Old Seediq Hunting Grounds—The Nenggao Historic Trail
Yeh Pin-yu and Teng Sue-feng / photos courtesy of Huang Xinfu, Forestry Bureau / tr. by Geof Aberhart
January 2012
“Taiwan has many historic trails, but the Nenggao Trail is the most amazing!” So says 81-year-old mountaineer Nelson Young after spending three years on his book A Story of the Nenggao National Trail.
The Nenggao Historic Trail is Taiwan’s most internationally known historic trail, and since the release of the film Seediq Bale, interest in it has risen again. This historical site, where the infamous Wushe Incident occurred, is certainly one worthy of a closer look.
Centuries ago, in the far reaches of the Central Mountain Range near the head of the Zhuoshui River, the Atayal and Seediq tribes made their homelands.
Over the generations their populations grew, and in need of greater space, a group of people set off from Wushe to cross the ranges, ultimately settling in the Taroko area in what is now Hualien County. The Nenggao Historic Trail, which crosses the mountains between Ren’ai Township in Nantou and Hualien’s Xiulin Township, is the trail these pioneers took, and later became a path used for trading. With this connection, though, came conflict, as peoples of the two sides of the range began to fight over hunting grounds, becoming enemies and eventually being split more than any mountains could have caused.

Surrounded by soaring Taiwanese hemlock, some as tall as 50 meters, and with the southern and main peaks of Mt. Nenggao visible in the distance, the Nenggao Historic Trail is one of Taiwan’s best known hiking trails.
This lifeline for the local tribes, a difficult traverse with a height difference of some 1000 meters, later underwent large-scale renovation at the hands of the Japanese as they sought to “pacify” the Aboriginal peoples.
In 1914 the Japanese, lusting for the rich camphor and cypress of Taiwan’s mountainous regions and wanting to finally suppress the resistant Aborigines, launched the Battle of Taroko. Japanese troops assembled in Hualien and Wushe, attacking from both east and west, and the Nenggao Trail was one of the routes by which they launched their attacks on the Truku people. At the time, the warriors of both the Truku and Seediq tribes numbered only some 2,300 and were armed only with simple hunting tools like spears and bows. Pitted against 20,000 Japanese troops with state-of-the-art weapons, they held out through three months of fierce fighting, but ultimately the bloodshed was too great, and effective Japanese rule was extended into the mountains.
Three years later, in 1917, the Japanese sent in 60,000 men, not only military but also support staff and some Atayal, to construct a patrol route for the colonial government to begin exploiting the mountains. Finished in 1918, the trail was named the “Chuyin-Qilai Traverse”; however, there is a difference in height of several hundred meters between this, the “old trail” on the eastern section of the Nenggao Trail, and today’s Historic Trail.

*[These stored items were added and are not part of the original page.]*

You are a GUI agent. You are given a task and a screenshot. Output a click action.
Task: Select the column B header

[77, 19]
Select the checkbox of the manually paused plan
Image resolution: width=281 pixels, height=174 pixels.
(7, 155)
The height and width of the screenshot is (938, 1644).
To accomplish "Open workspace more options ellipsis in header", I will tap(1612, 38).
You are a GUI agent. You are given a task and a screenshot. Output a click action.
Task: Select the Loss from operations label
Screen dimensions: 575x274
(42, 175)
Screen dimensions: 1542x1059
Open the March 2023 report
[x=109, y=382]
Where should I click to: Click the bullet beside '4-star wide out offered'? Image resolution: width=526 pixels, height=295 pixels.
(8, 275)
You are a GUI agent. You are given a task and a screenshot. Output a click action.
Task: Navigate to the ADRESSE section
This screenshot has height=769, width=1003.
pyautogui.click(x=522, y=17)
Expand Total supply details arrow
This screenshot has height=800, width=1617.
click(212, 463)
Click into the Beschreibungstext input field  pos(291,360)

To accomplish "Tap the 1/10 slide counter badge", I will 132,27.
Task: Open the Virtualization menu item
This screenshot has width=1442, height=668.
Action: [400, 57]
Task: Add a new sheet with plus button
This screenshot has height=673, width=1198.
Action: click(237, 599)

Seeing the difficulty of crossing the 3,307-meter-tall Mt. Qilaili, particularly in the deep snows of winter, in 1925 the Japanese began opening up a trail near Nenggao Station (today’s Tianchi Villa) along the mountainside to the saddle at 2,808 m before heading down and to the east, through Kuailin, the Chaitian River, and the Qilai River to the Tianchang Cliffs. Thus was born the full run of the Nenggao Trail, running 81.3 kilometers once both the eastern and new western sections of the trail were connected.
At the same time as the trail was being built, the Japanese also made full use of the timber available on the eastern side of the mountains, constructing 16 guard stations along the trail from local cypress. Some of these stations also had police stations, offices, and dormitory facilities, and of them, the Nenggao Station was the best known.
An elegantly constructed Japanese-style building, it boasted 10 bedrooms capable of accommodating over 100 people, as well as a refined bathing room. It seems almost inconceivable that at that time, far up in the mountains of Taiwan, there could be such a luxurious setup.

(left) The Nenggao Station, constructed from high-quality cypress, served as a major outpost for Japanese police and featured bedrooms and a bathroom before it was burned down. (right) After the Wushe Incident, the Japanese, unaccustomed to fighting in mountain forests, organized groups from other local Aboriginal tribes to battle Seediq chieftain Mona Rudao.
According to Nelson Young’s research, the Nenggao Trail served as both a training ground and an emergency access route for troops on both the eastern and western sides. High-ranking military and civil officials would often make inspections here, and the trail was also a popular hiking spot for the general populace. At one point, 19 teachers and students from Taihoku First High School (now Taipei’s Jianguo High School) even hiked the whole length of the trail, spending several days on the journey.
Upon reaching the Nenggao Station and seeing the rolling, thick clouds in the east flowing like a waterfall toward the head of the Taluowan River to the west, along with the lights of the Puli Basin below looking for all the world like fireflies as the night descended, it was as if they’d been whisked into a magical realm. As the temperature dropped into the night, the group huddled around a hibachi in a tatami room, remembering the terrible heat of a Taipei July and feeling as though they had been transported to another world.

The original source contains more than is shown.